== 文本摘录 ==
☆ ☆ ☆
【数学】B076_LC_爱吃香蕉的珂珂（二分 + 向上取整）

一、Problem

Koko loves to eat bananas. There are N piles of bananas, the i-th pile has piles[i] bananas. The guards have gone and will come back in H hours.

Koko can decide her bananas-per-hour eating speed of K. Each hour, she chooses some pile of bananas, and eats K bananas from that pile. If the pile has less than K bananas, she eats all of them instead, and won’t eat any more bananas during this hour.

Koko likes to eat slowly, but still wants to finish eating all the bananas before the guards come back.

Return the minimum integer K such that she can eat all the bananas within H hours.

Input: piles = [3,6,7,11], H = 8
Output: 4

二、Solution

方法一：二分

目标是求吃完所有香蕉的最小速度，而数值大的速度 s 能在 H 小时内吃完，那么 > s 的速度也一定能，所以只需要缩小查找速度的边界即可。

class Solution {
	int H, ps[];
	boolean ck(int s) {
		int h = 0;
		for (int p : ps) {
			h += p / s;
			if (p % s != 0) h++;
            if (h > H)
☆ ☆ ☆
== 数据内容 ==
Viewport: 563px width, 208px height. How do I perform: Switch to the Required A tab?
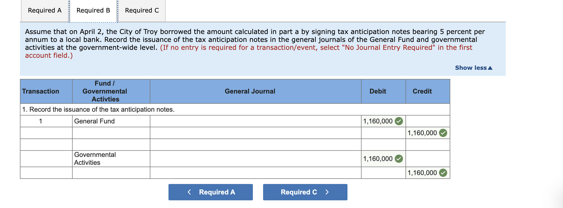[x=45, y=10]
☆ ☆ ☆
== 练习目标 ==
返回珂珂吃香蕉题解中自“Koko loves to”开始、一直到“within H hours.”为止的原文，一字不改。

== 任务输出 ==
Koko loves to eat bananas. There are N piles of bananas, the i-th pile has piles[i] bananas. The guards have gone and will come back in H hours.

Koko can decide her bananas-per-hour eating speed of K. Each hour, she chooses some pile of bananas, and eats K bananas from that pile. If the pile has less than K bananas, she eats all of them instead, and won’t eat any more bananas during this hour.

Koko likes to eat slowly, but still wants to finish eating all the bananas before the guards come back.

Return the minimum integer K such that she can eat all the bananas within H hours.